Just as the leaves will start to change this autumn, so will Medicare’s payment policies. The Inpatient Prospective Payment System (IPPS) Final Rule was published on Aug. 19, providing information specific to the annual updates.  Along with these updates, this development brings the much-anticipated decision on Medicare Part A-to-Part B rebilling, as well as clarifications to inpatient admission guidelines.

Historically, Medicare has reimbursed for hospital inpatient services provided under Medicare Part A, and hospital outpatient services under Medicare Part B. However, in specific situations arising after discharge, Medicare has permitted Part B payments for services provided to an inpatient. These have been made in accordance with Chapter 6 of the Medicare Benefit Policy Manual, being applicable only to a limited set of services, and have been subject to timely filing limitations. 

In 2012, the Centers for Medicare & Medicaid Services (CMS) initiated the Part A/B Rebilling Demonstration project, applicable to approximately 380 hospitals, to evaluate the potential impact of a change to policy. For hospitals in the demonstration, inpatient admissions denied as not reasonable and/or necessary by a contractor (or self-identified as such) could be billed outside of the normal timely filing limit as Part B Inpatient claims, with providers to receive 90 percent of the total payment applicable under Part B. Essentially, it was as if the claim was submitted as an outpatient claim. As a condition of participation, providers waived their appeal rights for all claims impacted by the demonstration.
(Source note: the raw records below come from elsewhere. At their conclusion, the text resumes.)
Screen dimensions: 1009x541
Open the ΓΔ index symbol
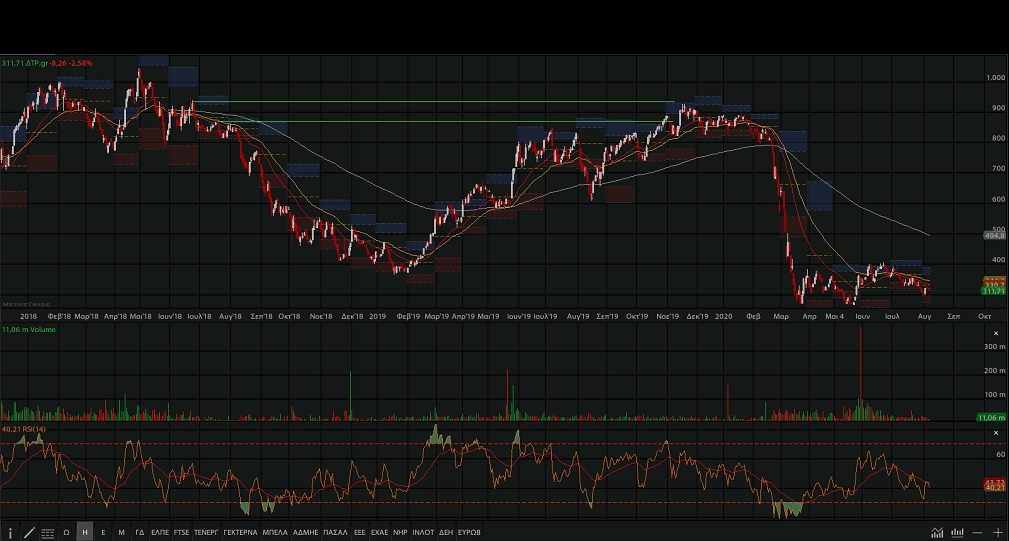[140, 533]
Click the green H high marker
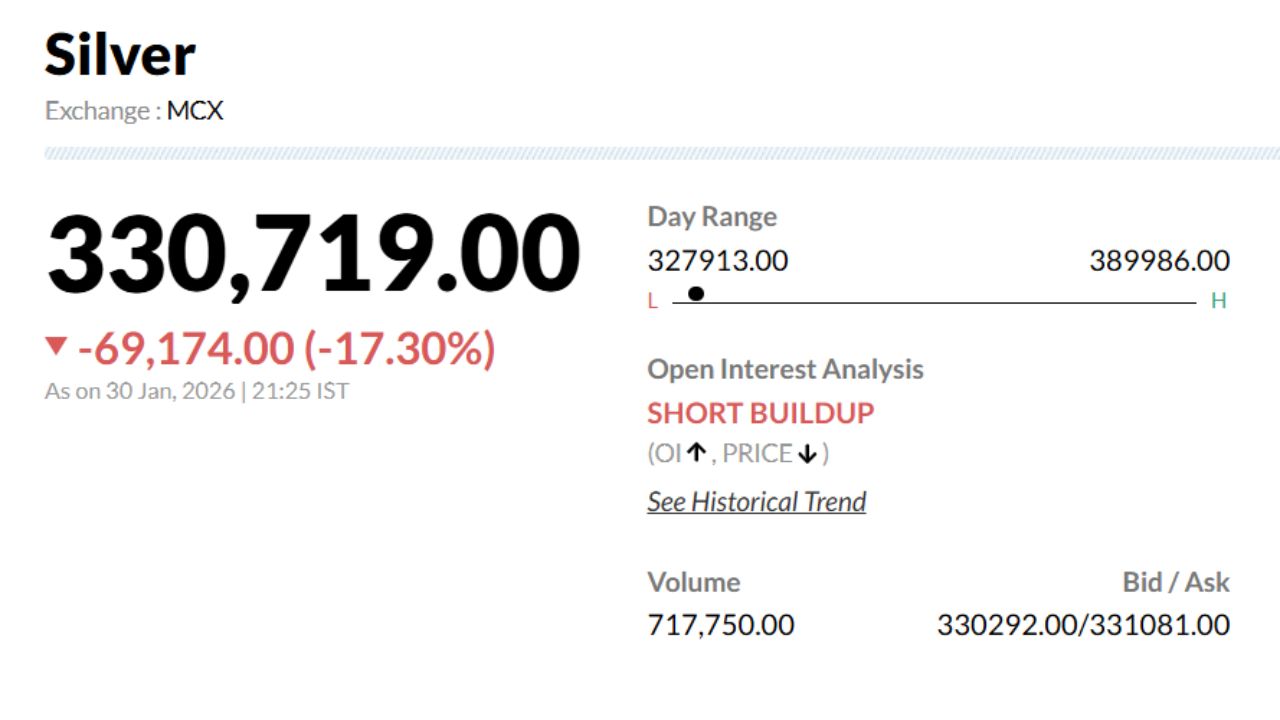The width and height of the screenshot is (1280, 720). (x=1218, y=301)
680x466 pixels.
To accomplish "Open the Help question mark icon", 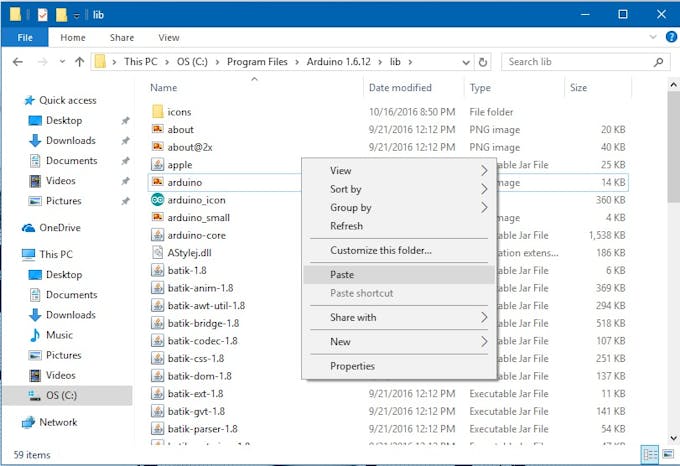I will point(666,38).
While providing a level of reimbursement for care provided, these policies present challenges for organizations to manage. CMS has continued to see an increase in observation cases of more than 48 hours, and many short inpatient admissions denied as not reasonable and/or necessary are resulting in appeals by the providers. Furthermore, upon appeal, the administrative law judges recently have been ordering payment for services as if they were rendered in an outpatient observation level of care, without regard to timely filing limits. This has been troublesome for CMS to manage.

In response to this issue, CMS released an interim ruling earlier this year, effective March 13. This ruling discontinued the Part A/B Rebilling Demonstration and further authorized Part B inpatient payment beyond the limited services defined in the Medicare Benefit Policy Manual for inpatient admissions denied as not being reasonable and/or necessary. The existing policy remains in place for other situations. 

Specifically, a hospital may submit a Part B inpatient claim for services as if they were provided on an outpatient basis, except for those services requiring an outpatient status (observation, outpatient and emergency visits), as the claim status does not change. Under this ruling, claims are not denied if filed later than one calendar year from the date of service (DOS), as long as the original Part A inpatient claim was filed in timely fashion. As such, hospitals have 180 days from the date of the determination, the date of the appeal determination, or the date of dismissal receipt (in the case of a withdrawn appeal) to submit the Part B inpatient claim. However, under no circumstances may a hospital submit a Part B claim while maintaining a Part A claim for the same services; these will be denied as duplicates.

Additionally, in cases previously subject to the three-day payment window, outpatient services formerly combined under that provision can be billed separately as outpatient services provided under Part B for full reimbursement, as they cannot be included on the Part B inpatient claim. 

The ruling additionally emphasizes that hospitals are ultimately responsible for determining whether claim is appropriate for Part A or Part B, and it limits Medicare contractors’ scope of review to the submitted claim (not in ordering alternative payment methods).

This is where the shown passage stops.